“But you are—by moments.”
“Yes; it shows how little one knows. I thought I would die.”
“But that could not be,” said Randal, kindly. “The world would come to an end very quickly if grief killed; but it does not, even the most terrible.”
“And you will think mine was not like that,” said Margaret. “But I do not forget him! oh, I do not forget him! only— I do not know how it is—my mind will not keep to one thing. I suppose,” she said, with a deep sigh, “it is because I have not very much mind at all.”
“Nay, you accuse yourself unjustly,” he said, with a half smile; “after the shock of a great event, a great trouble, there comes a time of quiet—”
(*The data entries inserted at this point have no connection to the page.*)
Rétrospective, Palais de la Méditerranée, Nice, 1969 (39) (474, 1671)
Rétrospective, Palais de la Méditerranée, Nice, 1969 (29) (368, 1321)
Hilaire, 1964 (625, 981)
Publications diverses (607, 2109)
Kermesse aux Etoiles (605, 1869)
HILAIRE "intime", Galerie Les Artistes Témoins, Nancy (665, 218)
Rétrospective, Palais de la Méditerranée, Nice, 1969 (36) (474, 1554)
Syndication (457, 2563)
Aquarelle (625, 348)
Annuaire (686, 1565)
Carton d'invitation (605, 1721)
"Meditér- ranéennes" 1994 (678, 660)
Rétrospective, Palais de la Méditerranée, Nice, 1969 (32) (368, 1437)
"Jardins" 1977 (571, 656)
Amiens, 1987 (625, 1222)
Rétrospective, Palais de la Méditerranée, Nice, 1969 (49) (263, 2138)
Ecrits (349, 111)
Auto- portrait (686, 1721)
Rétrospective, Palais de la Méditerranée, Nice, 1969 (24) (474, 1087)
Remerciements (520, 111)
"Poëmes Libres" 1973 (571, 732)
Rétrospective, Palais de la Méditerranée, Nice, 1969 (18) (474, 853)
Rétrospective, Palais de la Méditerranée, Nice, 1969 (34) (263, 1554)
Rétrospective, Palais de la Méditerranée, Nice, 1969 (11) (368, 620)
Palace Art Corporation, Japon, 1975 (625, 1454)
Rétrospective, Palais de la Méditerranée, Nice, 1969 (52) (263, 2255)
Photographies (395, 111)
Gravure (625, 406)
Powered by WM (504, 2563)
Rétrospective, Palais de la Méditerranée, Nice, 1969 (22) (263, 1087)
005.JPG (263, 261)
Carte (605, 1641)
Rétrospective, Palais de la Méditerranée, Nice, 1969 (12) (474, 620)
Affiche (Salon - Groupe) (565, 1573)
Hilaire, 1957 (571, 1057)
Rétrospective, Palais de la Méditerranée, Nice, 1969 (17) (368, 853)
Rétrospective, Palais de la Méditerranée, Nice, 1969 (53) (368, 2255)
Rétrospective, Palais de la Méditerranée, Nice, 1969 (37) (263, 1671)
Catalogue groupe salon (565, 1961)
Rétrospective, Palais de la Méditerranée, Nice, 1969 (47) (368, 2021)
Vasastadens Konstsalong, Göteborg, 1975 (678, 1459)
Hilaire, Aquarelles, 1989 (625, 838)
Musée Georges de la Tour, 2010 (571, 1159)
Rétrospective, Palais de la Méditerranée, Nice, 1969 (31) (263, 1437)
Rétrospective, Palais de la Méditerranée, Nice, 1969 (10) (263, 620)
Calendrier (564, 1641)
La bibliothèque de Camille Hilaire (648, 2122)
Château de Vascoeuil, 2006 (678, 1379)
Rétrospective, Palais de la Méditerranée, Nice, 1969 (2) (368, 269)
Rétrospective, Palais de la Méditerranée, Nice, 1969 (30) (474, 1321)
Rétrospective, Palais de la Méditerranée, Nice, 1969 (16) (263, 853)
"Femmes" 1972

“Oh!” she said, finding herself, by no doing of hers, brought to the point she desired, and turning to him with a sudden start, “Randal, I would like to tell you something. I thought I should have told them all that night when I came in, but I had not the courage.”
“What is it?” Randal threw a twig of his barberries into the stream and watched it carried along, tossing on the swift current. She was going to speak to him of her love, the poor child; and his heart revolted against such a confidence. He could not look at her. Girls receive the confidences of men with interest, but it is very seldom indeed that a young man plays the same part to a girl.
“When I came in that night you all thought my heart was breaking because I was going away, and I did not dare to say otherwise. But oh, Randal! it was not that!”
“I understand.” He threw in another branch of the barberries and watched it intently, turning his head away from her. “It was another kind of parting that made you cry; you were thinking of—”
“Oh, I was thinking—how glad, how glad I would be just to get away, only to get away!”